4 Critical Cloud Monitoring Metrics
No doubt most of you are dealing with externally hosted or cloud applications. To successfully address problems and maintain performance, you’ll need to stay on top of these four categories of cloud metrics.
1. User Experience
In the world of externally hosted services, end-user experience is the only thing you can control. In measuring quality of experience, you need to think like an end user. Focus on service availability and performance metrics, and monitor response times from the user perspective. Metrics to track HTTP and specific URLs include:
- Application and server response times
- Network delay
- Server requests
- Application requests
- Application and server availability
- Successful transmissions
- Client and server errors
Next, consult Service Level Agreements (SLAs) for guidance on additional metrics. Finally, place probes closer to user locations to more accurately reflect performance the users are experiencing. Learn more about probe placement.
2. Performance Benchmarks
Some best practices don’t change whether the application is hosted internally or externally. Baseline and establish internal benchmarks for normal service behavior with regards to cloud service utilization, number of concurrent users, overall cloud service response time, and response time for specific transactions. Also, incorporate any relevant SLA thresholds into baseline reports.

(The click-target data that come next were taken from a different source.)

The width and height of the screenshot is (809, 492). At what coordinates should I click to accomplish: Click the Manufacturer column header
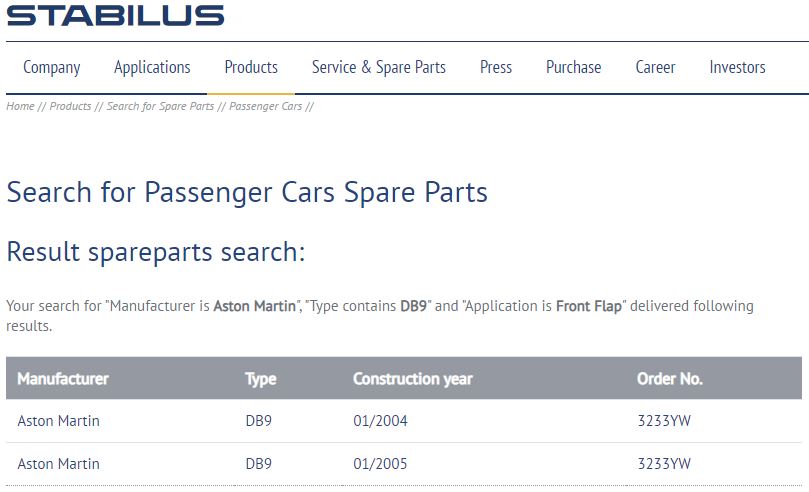[x=63, y=379]
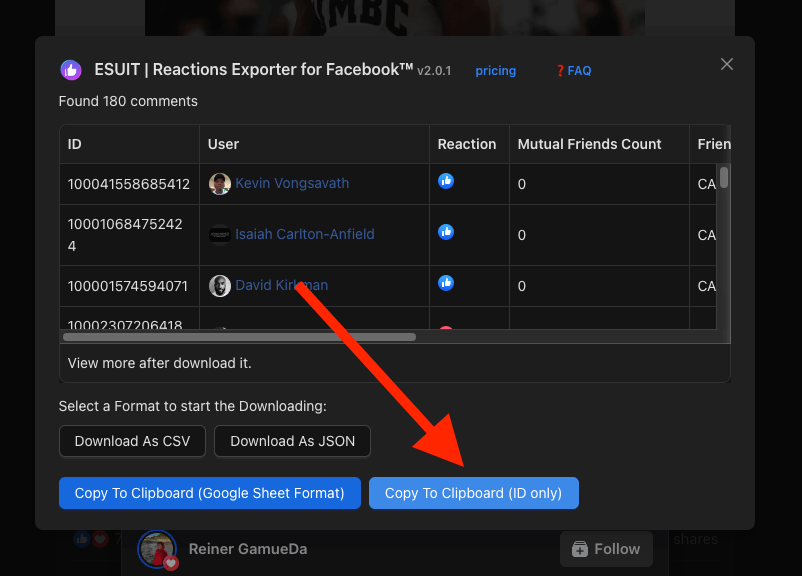Open Isaiah Carlton-Anfield's profile link
Screen dimensions: 802x576
(304, 235)
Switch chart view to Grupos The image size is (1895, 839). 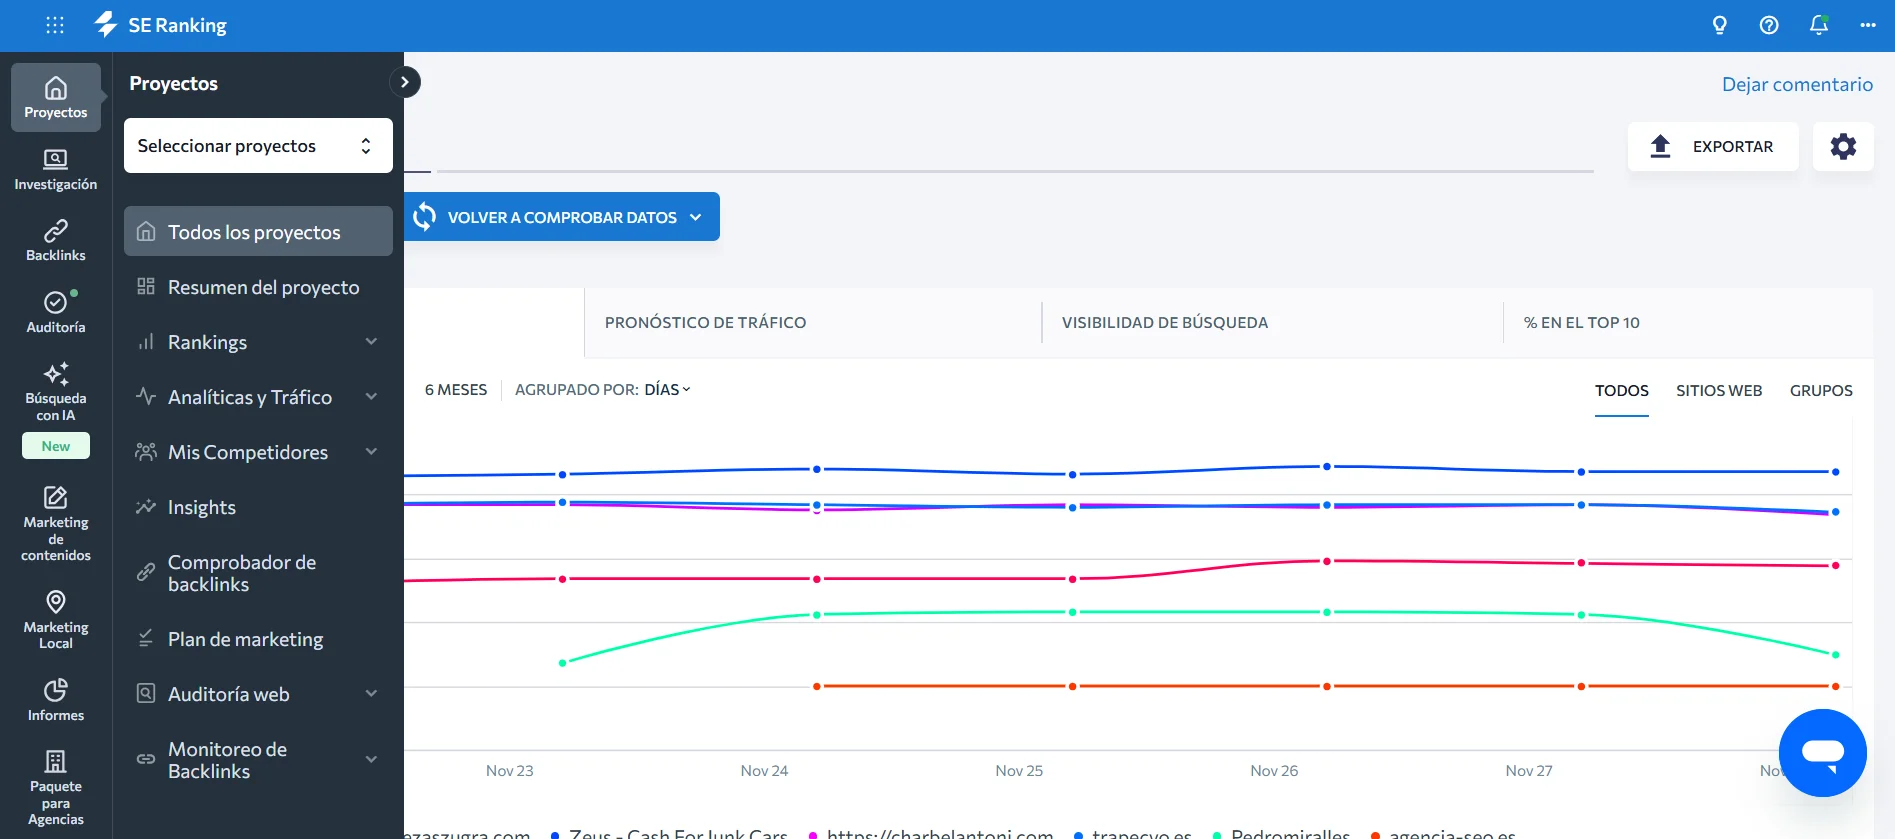click(x=1820, y=390)
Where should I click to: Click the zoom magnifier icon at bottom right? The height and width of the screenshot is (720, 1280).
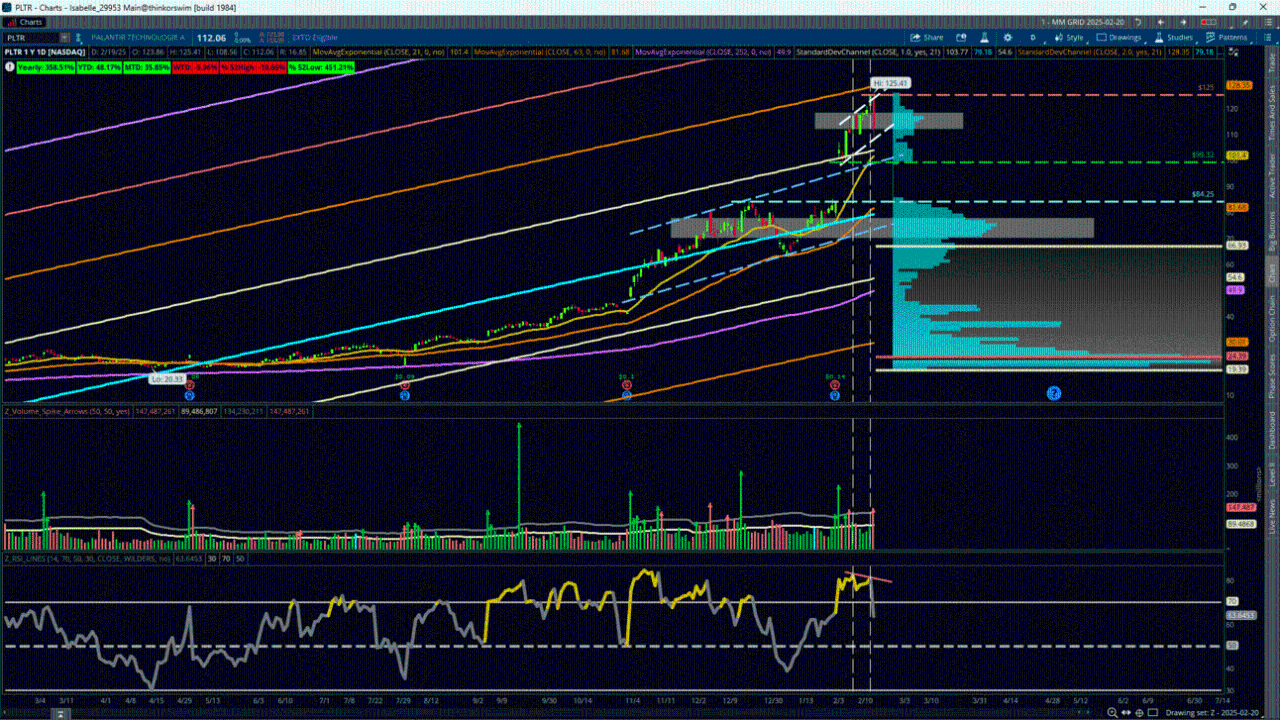coord(1111,712)
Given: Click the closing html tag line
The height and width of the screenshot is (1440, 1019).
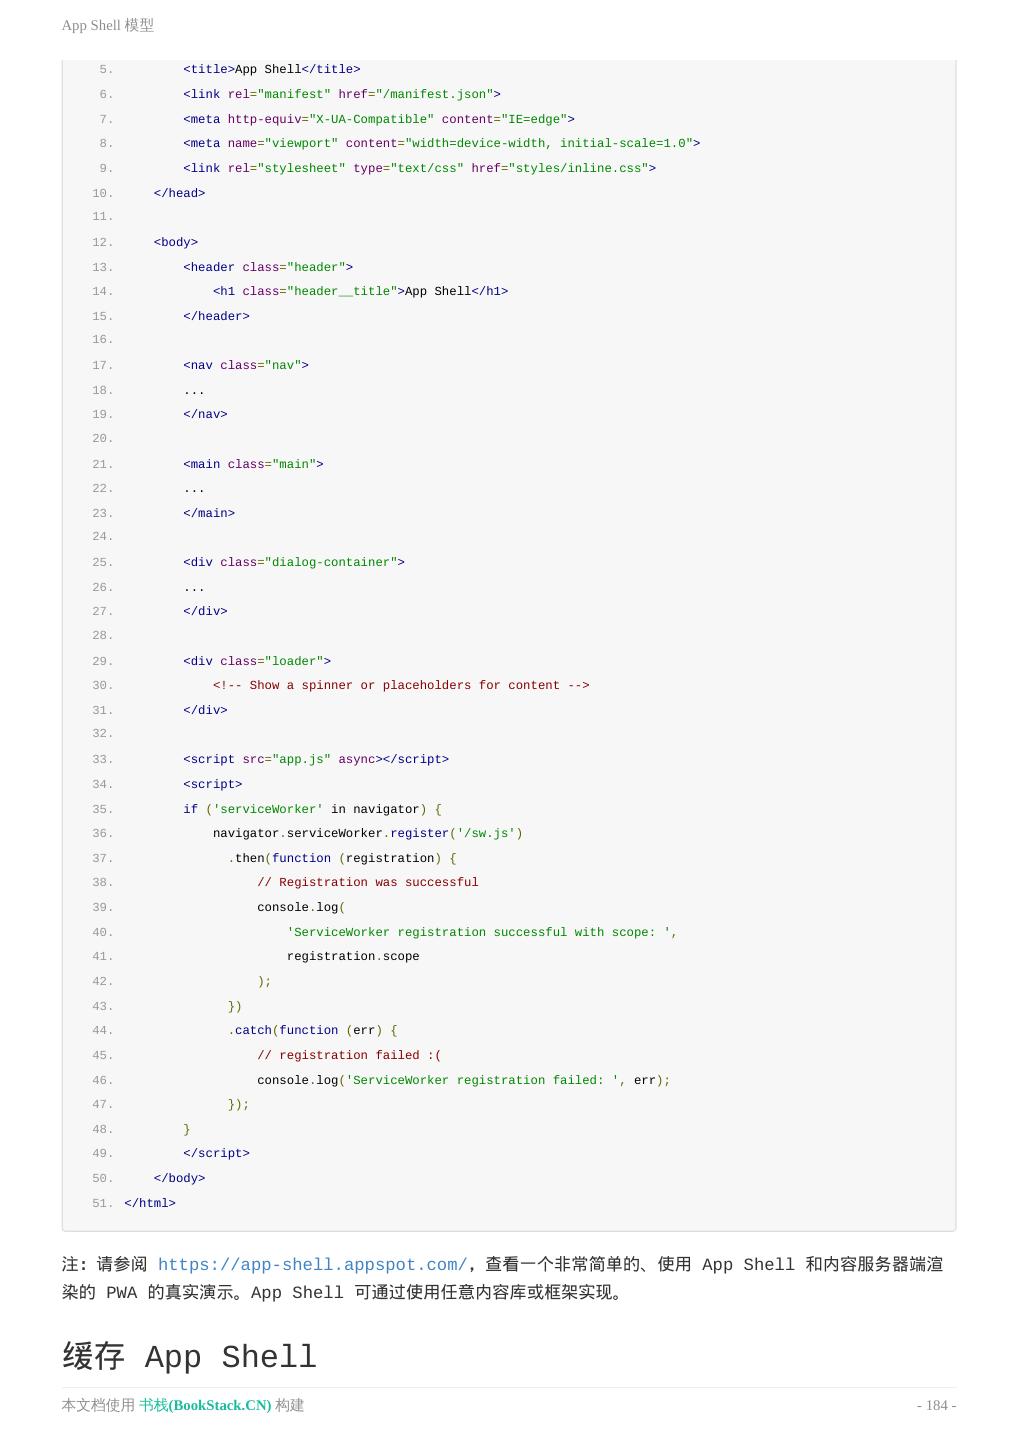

3. Internal Infrastructure and Network
It may be obvious, but when dealing with the cloud vendor, the internal network will always be guilty until proven innocent. Track and trend performance and availability metrics for servers, routers, switches, and other service components. For servers this includes metrics like CPU utilization, memory usage, and disk space. For routers and switches, keep tabs on port, CPU, and memory utilization. Also, record client and server response times for your internal network. Finally, be sure to monitor specific protocol transactions for issues. For one Network Instruments customer we’ll discuss later, this was the proof he needed to prove to a cloud vendor that the error was on their side.
4. Availability and Route Monitoring
Once the internal network is ruled out, how do you determine the problem location? Set up analysis tools to regularly perform an operation with the cloud service via synthetic transactions. This is more complex than a ping, and should mimic user interactions with the service. From these results, your tools or network team can determine availability and uptime. If your tools track the route, you can also pinpoint where delay might be occurring for a specific problem.
Unlike most applications, cloud services may be managed by a department outside of IT, which can add new management complexities to performance monitoring. This was the case for a major US retailer and Network Instruments customer when the cloud vendor’s techs blamed the retailer’s network for causing service problems. The human resources department, who was in charge of managing the service, immediately turned to their network team to resolve the issue.
As their network engineer explained, “the externally-hosted program we used to verify that accounts had sufficient funds was locking up and freezing. Using pings and synthetic transactions, we were unable to get back the requested data from the site. With the GigaStor retrospective analysis appliance, we were able to verify that our data was going out, but we weren’t seeing the expected data coming back. We shared this information with the provider, and they went back and detected that they had a misconfiguration issue on their side and were responding to us on the wrong IP. Since proving this with GigaStor, things have been running problem free.”